A 34-year-old man from Madison, Wisc. was arrested Wednesday and charged with attempting to provide material support to the Islamic State of Iraq and the Levant (ISIL).
Joshua Ray Van Haften's arrest at Chicago's O'Hare Airport marks at least the 11th case of Americans charged with trying to join or help the Islamic State in 2015.
Van Haften has been in custody in Turkey since October, however, and his criminal complaint remained sealed until he was sent back to the United States.
According to an FBI affidavit, Van Haften wanted to travel to into Syria via Turkey to wage jihad with ISIL forces.

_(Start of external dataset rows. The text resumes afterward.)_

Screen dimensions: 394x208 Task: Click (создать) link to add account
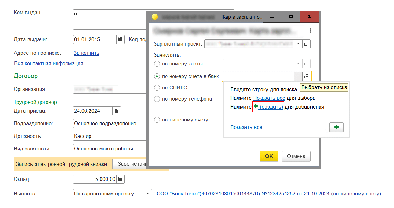pos(271,107)
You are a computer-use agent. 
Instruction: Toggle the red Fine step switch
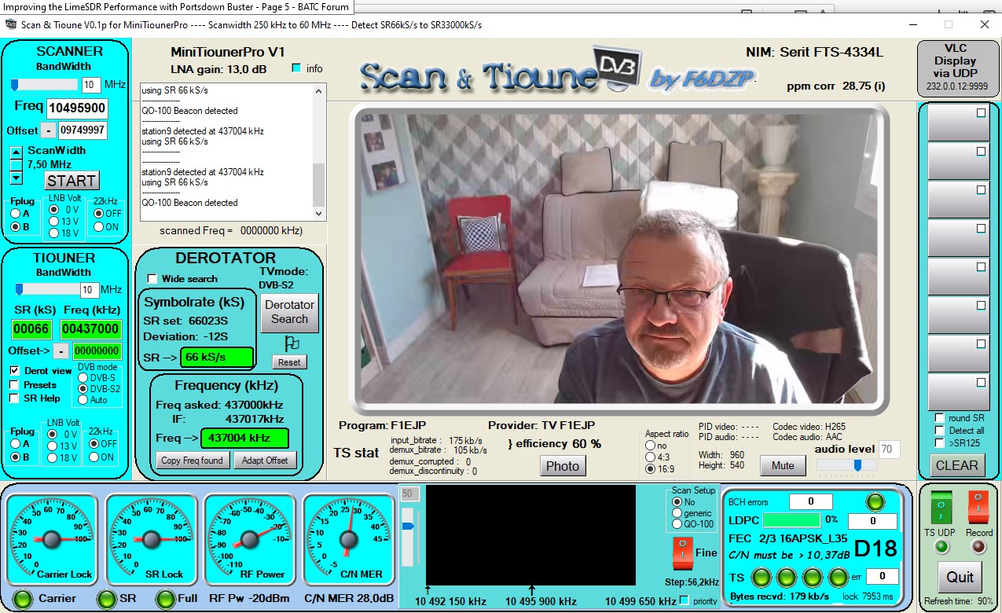(683, 552)
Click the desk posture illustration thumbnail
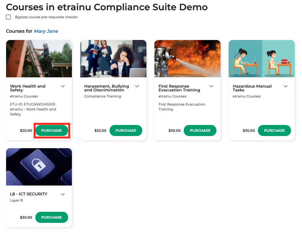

Turkey's 248-mile open border with Syria provides an attractive point of entry for several jihadi wannabes seeking to join the Islamic State.
Van Haften posted and "liked" radical comments on his Facebook page, the affidavit said. While in Turkey last October, he posted, "It's calling, I can smell it's [sic] perfume! Allah!!!" The post linked to a "Tour of Jannah Paradise video" by now-deceased radical Yemeni cleric Anwar al Awlaki. The video "describes what paradise looked like for worthy Muslims who went there in the afterlife." Awlaki's teachings have inspired several Westerners to wage terrorist attacks.
Van Haften was also Facebook "friends" with extremists, including Adouw At-Taghout who lived in Raqqah, Syria, an ISIL stronghold. At-Taghout posted a photo showing the Islamic State's beheading of American journalist James Foley. Haften commented on the post: "Yet, their cursed secular laws are worse than the laws of Islam, and they want to say Shari'ah is worse than their secular laws. A bunch of morons sucking on melons ... If the goddam Americans and sons of satan, Israeil [sic] wanna mutilate the dead, s*** we get an eye for an eye fool. Grow a set of nuts! Climb that f***in tree and getcha some."
Van Haften left for Turkey last August but ran out money and his jihadi handlers abandoned him before he could meet up with the Islamic State. He complained in a Facebook post: "And all the boys supposed to help me wanted money too! And I didn't have anything left as the man who was supposed to help me cross for free as he supposedly help those on the path to mujahideen wanted my last lira. So when these young brothers took me into the country dropped me off telling me someone was gonna come & I waited 3 hours with no one showing up in the middle of nowhere." Another man who was "totally against Dawlah" [a reference to the Islamic State], helped fund Haften's way back into Turkey.
If convicted, Van Haften could face a maximum 15-year prison sentence.